Hope the above is of some help to somebody.
View attachment 127374
It started life as a raw file, including power line. Though I shot it knowing how I was going to crop:
View attachment 127371
Typically flat raw file that doesn't do any justice to what I actually saw or my memory of it. I actually ended up tone mapping this a little, something that I don't like doing as it equalises values that I generally feel I have to work harder at later to separate again:
View attachment 127372
To me it looks a bit flatter as it looses some of the impression of light, but it does allow me to bring up the colour in the foreground more and control the values in the sky.
Here is the layers panel in PhotoShop:
View attachment 127373
The first layer is a smart object because I don't generally do anything in raw until I've looked at the image in PS, as a smart object I can go back to it.
The second layer is where I succeeded today. The problem with the scene is like all good light it can be very fickle. In late October the sun sits low and there was a cloud forming as the air rose over a mountain on my left. So the sunlight hitting the ground was both narrow and fleeting. It absolutely refused to light both sets of trees at the same time before disappearing almost completely. The beam of light in the photo briefly half lit the left trees a couple of seconds before swinging into full glory on the trees on the right. Paying attention I caught both moments. Today I succeeded in combining the two shots probably because I didn't stop to think about it but just did it. The second layer is the first shot taken 2 seconds before the main image. What I did was to line it up then use the colour select tool to select the highlights of the sunlight tree and grass, (because in sunlight only the highlights change, the shadows remain). This was the mask I used to blend them.

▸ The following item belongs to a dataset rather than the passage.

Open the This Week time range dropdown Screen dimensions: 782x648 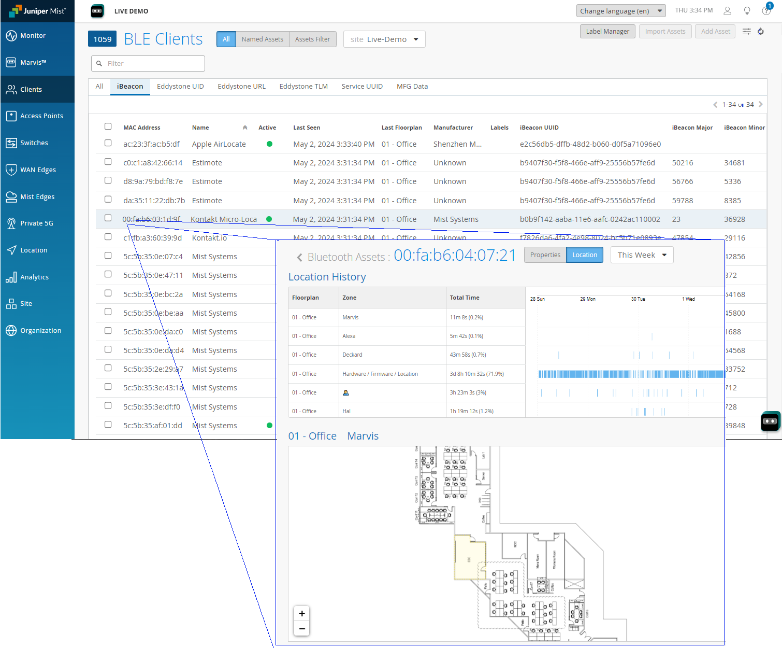coord(641,255)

It isn't really cheating, the moment unfolded before my eyes and my memory is of it all and not just a split second of it, think of it as more like a movie.

In fact the first 6 layers are all about adding variety to the colour by building layers of variations based on different selections. The next 6 layers are based on luminosity masks (or modified ones) and is about enhancing the contrasts between areas. For instance darks is the inverted basic luminosity mask and blending is set to Luminosity so it only adjusts the scale of contrast and not colour of the darker tones. The copy is a scaled back version with the blending set to colour. Same with mids 2, (mids 2 is a broader selection than the middle-tone mask which doesn't really select anything). Lights is really just controlling the luminosity in the sky.

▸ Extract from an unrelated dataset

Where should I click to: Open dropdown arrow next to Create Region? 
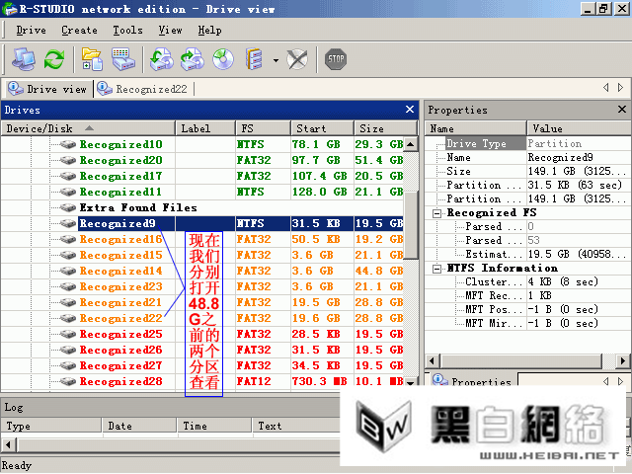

Compare the scale of contrast between the foreground trees and the background ones. Also look at the scale of colours, yellow/green and red/brown in the foreground to cyan/blue in the background. I liked the way the reflection of the background colours outlined the trees on the left and provided the contrast in colour to balance the contrast in brightness of the trees on the right, which it seems to do better since I finally manage to get the highlights in there today. This is what I was aiming to achieve, not to add stuff but enhance the differences that were already there.

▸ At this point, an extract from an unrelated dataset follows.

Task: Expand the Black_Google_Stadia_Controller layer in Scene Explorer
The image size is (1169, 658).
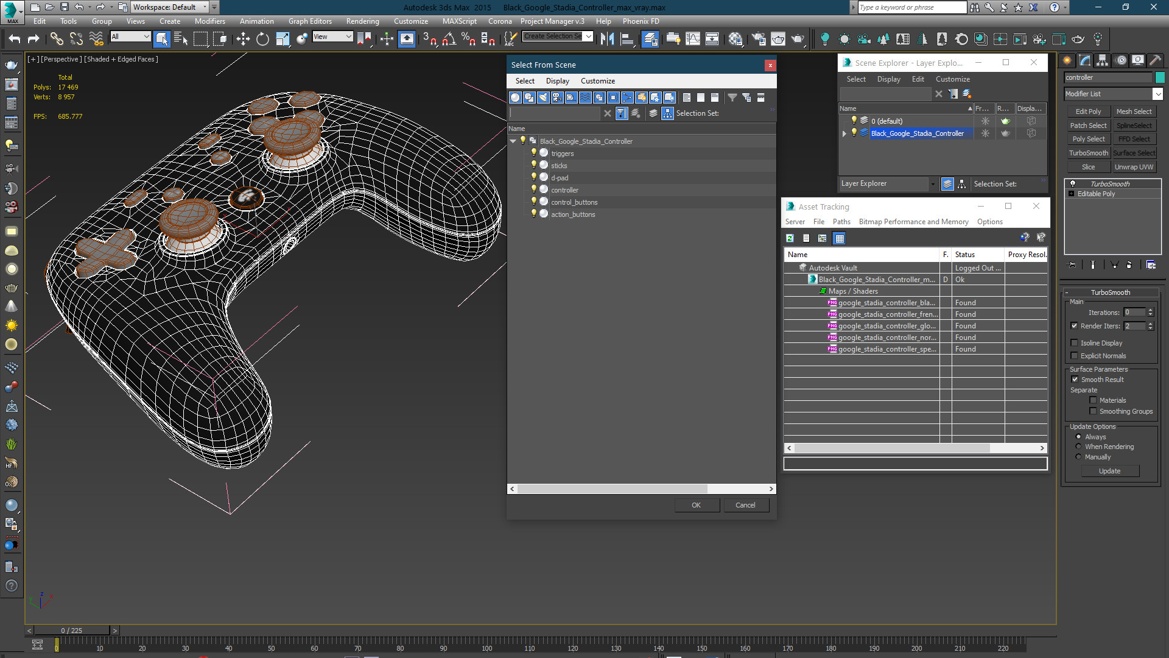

The second top layer is just a high pass sharpening against the darks luminosity mask (sharpens the areas of greater contrast/foreground).
The top layer is just the border. But just like in a game of poker you do not reveal your whole hand I did not here. If you look at the histogram you will see the sharp spike towards the shadows in the separate channels which is the mask. Yes, it isn't black. Why reveal the whole scale? If I made it black then you could (by simple comparison) see that every tone in the image was if not equal, brighter than black. By keeping this reference tone above black my ace in the hole is that I can reveal tones within the image that are a deeper black, blacker than the black border.

Hope the above is of some help to somebody.